Tuesday, August 26, 2008

WOA there! What happens when a Website unwittingly becomes a Web Service...

Ryanair is in the news for canceling tickets which are booked through "screen-scraper" websites. Apparently it cancels up to 450 such tickets a day.

What the "screen-scraper" websites are doing is using the Ryanair website as a Web Service. "Screen-scraper" was the old phrase, conjuring up an image of a green screen mainframe. But, bang-up-to-date, this story is a nice example of "WOA" (Web Oriented Architecture) where the Ryanair Website unwittingly becomes part of the "Global SOA", to be used by applications.

Is "WOA" really new? I urge everyone to read this Byte article from Jon Udell in 1996, 14 12 years ago. Part of the title says it all: every website is a software component. "A powerful capability for ad hoc distributed computing arises naturally from the architecture of the Web."

The fact that the Ryanair site is being used as a software component, even though Ryanair expressly do not want it to be used in this way, shows the power of WOA. You literally can't hold it back.

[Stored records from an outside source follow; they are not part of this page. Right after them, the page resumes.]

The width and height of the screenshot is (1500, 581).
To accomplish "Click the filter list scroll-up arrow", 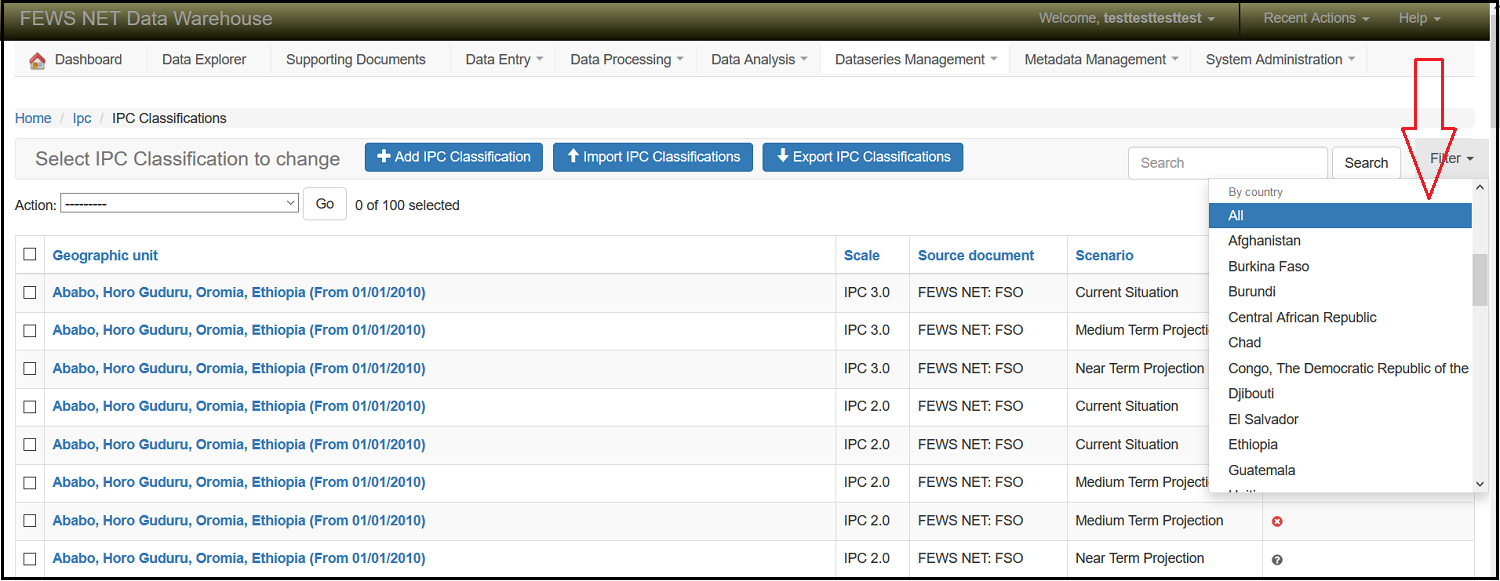I will pos(1480,188).
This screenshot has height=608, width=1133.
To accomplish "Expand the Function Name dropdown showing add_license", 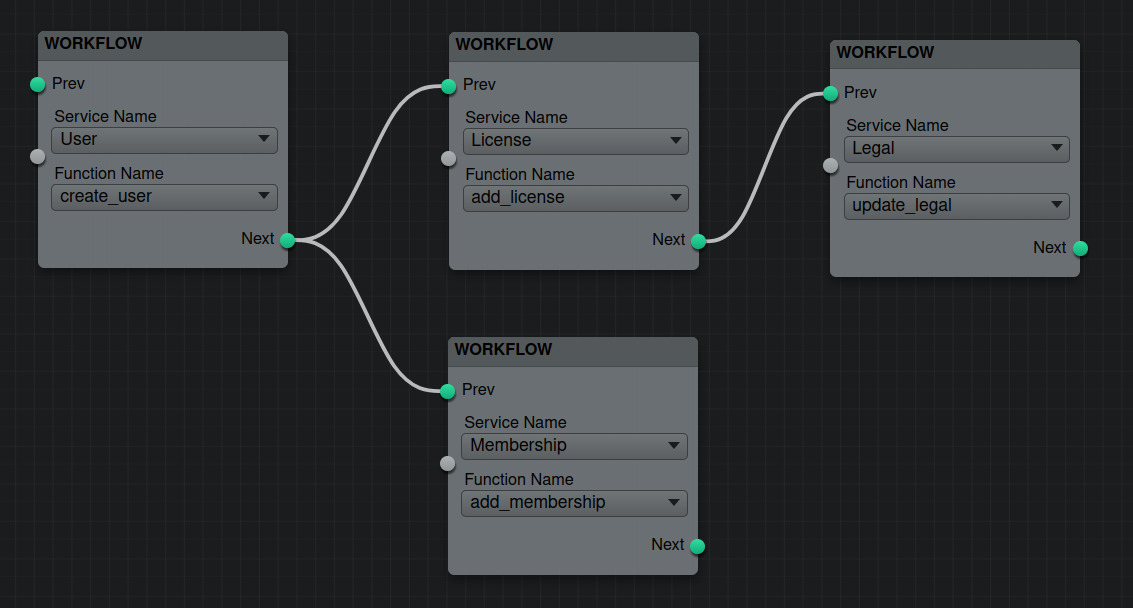I will pyautogui.click(x=575, y=198).
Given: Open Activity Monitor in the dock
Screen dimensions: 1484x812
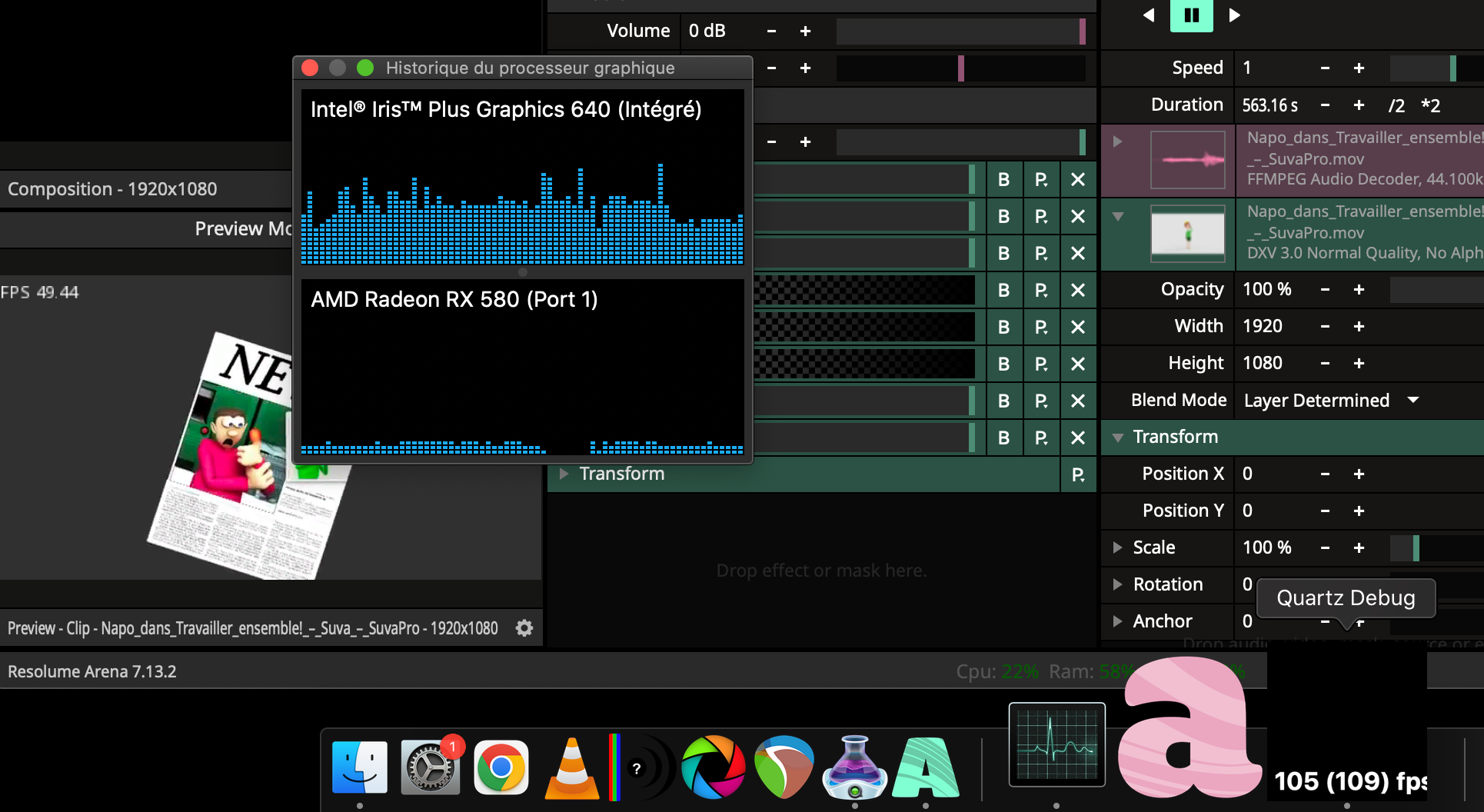Looking at the screenshot, I should click(x=1056, y=744).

Or can you? In Irish law, there is a precedent for this. The full details are in this story by Eoin Licken in the Irish Times Archive from 1998. I've pasted snippits below:


Irish companies putting information on Websites should stipulate terms and conditions for how their sites are used, following the dismissal of the State's first prosecution for unauthorised accessing of data earlier this year.

The case also highlights the dilemma faced by online information providers: how to limit access to valuable information in a medium designed for fast information transfer. Last April, Mr Alister Kidd, managing director of Touchtel, became the first person to be charged with unauthorised access to data under the 1991 Criminal Damage Act. The prosecution followed a complaint by Kompass Ireland, which runs an online database of company information, that Mr Kidd had found a way to bypass its site's technical restrictions and download company information from the database more quickly. Kompass says Mr Kidd wrote a computer program to automatically download records of company information every five seconds, a technique it calls "harvesting". He was traced via the address of the computer he used to download the records.

...

[ But the case was thrown out because there were no "Terms of Use" guidelines on the site. Check the Irish Times article for full details]

....

Legal sources say they were surprised the case arose at all, and the major lesson from it is the need for terms and conditions on Websites. Mr Kidd says the lesson is: "If you've got a site, specify what the usage is for."

However, not everyone is satisfied with the need for explicit terms and conditions on Websites. Mr Alex French of Medianet, Touchtel's Internet service provider at the time, says the need for disclaimers to prevent unauthorised access is "akin to requiring shops to put a `You may not break into this shop' sign up at night". He says the case has a profound impact for the Internet community in Ireland. The inspector in charge of the Garda Computer Crimes Unit says the issues surrounding access to data are still not clear. "If you are prepared to put information in the public arena you're inviting public access," says Insp Eugene Gallagher, but he adds: "It's unclear if someone comes in the window instead of the door."


Now Ryanair has such a Terms of Use statement in place. It is unclear if Ryanair are taking any practical countermeasures to block this automated access to their Website. Presumably the screenscrapers are using tools such as Mechanize which simulate a browser. One obvious solution is for Ryanair to add captchas. Another obvious solution [especially coming from the CTO of a Gateway vendor!] is to deploy a Gateway in front of the Ryanair site to detect and block the automated site usage.